-- START OF PAGE --

The fashionable cult of respect for ‘the Other’ that multiculturalism presents has, according to Badiou, nothing to do with real differences, and therefore has nothing to do with real ethics. “[E]thics explicitly presents itself as the spiritual supplement of the consensus” (2001: 32). It is nothing but a clammy embrace of all that exists. To the extent that these embracers of the Other invoke Levinas they, in Badiou’s view, have not understood him well. Because the otherness that Levinas is talking about is much more radical in nature. If you strip off the radicalism, he says, you are left with a doughy porridge. “As a matter of fact, this celebrated  ‘other’ is acceptable only if he is a good other – which is to say what, exactly, if not the same as us?” (2001: 24). So in the eyes of Badiou the multiculturalist differences are fake differences.

Besides for Badiou there are differences that deserve the name. These are the great sweeping, monumental social differences. The understanding of these differences originates in what he calls an event, a sudden awareness of a political situation. Such awareness can trigger powerful dynamics and lead to revolutions. These are the ideological clashes of social classes. As examples, he mentions (2001: 41) the French Revolution of 1792, and the Cultural Revolution in China (1965-1967).

These events have their origin in people being gripped by harrowing differences which arise  between rich and poor and in unjust social and political situations. People’s thinking is then put into gear, for instance by political activists who manage to find words for a hitherto elusive statement which expresses everyone’s understanding of what the situation is about (2001: 45).

Which differences Badiou does not speak about?

What, in my view, is missing in Badiou are the ideological differences at the micro level of human interaction, that is in the interaction between individuals. By this I mean for example the difference between on the one hand the ideas that a manager may have about his organization and on the other hand the ideas that one of his employees has with regard to the subject. Or, another example, the different views two employees may have about their work. These are differences that are not clammy. They may be vehement, although there are no specific social groups behind the manager or the employees. And they constitute the stuff  business ethics is supposed to deal with.

-- END OF PAGE --

→ PROBLEMS AND TASKS
• a. Which two events does the passage on Badiou cite as examples of great social differences?
• b. Reproduce only the entries that begin at the line containing "Select the Controller" and run through the last entry, changing "Viewport" to "Window" and keeping everything else the same.
The entries that follow are unrelated to the passage on Badiou.

-- START OF RECORDS --

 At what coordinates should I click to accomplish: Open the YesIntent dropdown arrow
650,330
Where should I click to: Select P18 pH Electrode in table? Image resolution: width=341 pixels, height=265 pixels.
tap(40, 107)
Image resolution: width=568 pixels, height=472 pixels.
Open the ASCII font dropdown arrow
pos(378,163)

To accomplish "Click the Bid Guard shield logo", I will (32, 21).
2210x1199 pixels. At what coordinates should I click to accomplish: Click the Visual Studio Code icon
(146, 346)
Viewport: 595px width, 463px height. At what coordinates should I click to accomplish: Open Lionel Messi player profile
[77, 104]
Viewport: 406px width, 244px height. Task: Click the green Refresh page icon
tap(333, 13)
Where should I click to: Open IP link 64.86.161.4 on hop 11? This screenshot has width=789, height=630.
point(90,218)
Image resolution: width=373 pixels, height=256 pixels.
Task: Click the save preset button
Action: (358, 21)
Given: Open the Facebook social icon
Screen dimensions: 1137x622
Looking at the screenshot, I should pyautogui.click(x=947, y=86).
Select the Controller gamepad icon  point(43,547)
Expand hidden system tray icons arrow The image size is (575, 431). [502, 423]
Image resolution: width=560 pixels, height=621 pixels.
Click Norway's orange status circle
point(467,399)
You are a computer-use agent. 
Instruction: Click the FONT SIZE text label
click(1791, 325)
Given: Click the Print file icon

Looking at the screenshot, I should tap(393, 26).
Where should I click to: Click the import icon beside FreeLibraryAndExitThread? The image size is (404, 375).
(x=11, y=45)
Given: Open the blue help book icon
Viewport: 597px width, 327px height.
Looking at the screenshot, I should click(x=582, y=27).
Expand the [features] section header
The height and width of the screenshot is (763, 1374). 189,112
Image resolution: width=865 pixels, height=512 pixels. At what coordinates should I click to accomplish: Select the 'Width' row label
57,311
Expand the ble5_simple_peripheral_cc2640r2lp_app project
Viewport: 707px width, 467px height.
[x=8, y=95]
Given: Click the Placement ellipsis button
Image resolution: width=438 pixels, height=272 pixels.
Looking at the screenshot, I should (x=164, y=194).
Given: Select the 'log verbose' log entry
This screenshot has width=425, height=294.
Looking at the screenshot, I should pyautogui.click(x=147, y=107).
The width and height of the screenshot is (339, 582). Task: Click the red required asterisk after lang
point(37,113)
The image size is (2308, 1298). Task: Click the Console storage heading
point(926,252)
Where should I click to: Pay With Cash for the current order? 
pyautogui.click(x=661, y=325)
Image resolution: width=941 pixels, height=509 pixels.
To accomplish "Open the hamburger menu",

-- END OF RECORDS --

→ TASK SOLUTIONS
• a. The French Revolution of 1792 and the Cultural Revolution in China (1965-1967).

• b.
Select the Controller gamepad icon  point(43,547)
Expand hidden system tray icons arrow The image size is (575, 431). [502, 423]
Image resolution: width=560 pixels, height=621 pixels.
Click Norway's orange status circle
point(467,399)
You are a computer-use agent. 
Instruction: Click the FONT SIZE text label
click(1791, 325)
Given: Click the Print file icon

Looking at the screenshot, I should tap(393, 26).
Where should I click to: Click the import icon beside FreeLibraryAndExitThread? The image size is (404, 375).
(x=11, y=45)
Given: Open the blue help book icon
Window: 597px width, 327px height.
Looking at the screenshot, I should click(x=582, y=27).
Expand the [features] section header
The height and width of the screenshot is (763, 1374). 189,112
Image resolution: width=865 pixels, height=512 pixels. At what coordinates should I click to accomplish: Select the 'Width' row label
57,311
Expand the ble5_simple_peripheral_cc2640r2lp_app project
Window: 707px width, 467px height.
[x=8, y=95]
Given: Click the Placement ellipsis button
Image resolution: width=438 pixels, height=272 pixels.
Looking at the screenshot, I should (x=164, y=194).
Given: Select the 'log verbose' log entry
This screenshot has width=425, height=294.
Looking at the screenshot, I should pyautogui.click(x=147, y=107).
The width and height of the screenshot is (339, 582). Task: Click the red required asterisk after lang
point(37,113)
The image size is (2308, 1298). Task: Click the Console storage heading
point(926,252)
Where should I click to: Pay With Cash for the current order? 
pyautogui.click(x=661, y=325)
Image resolution: width=941 pixels, height=509 pixels.
To accomplish "Open the hamburger menu",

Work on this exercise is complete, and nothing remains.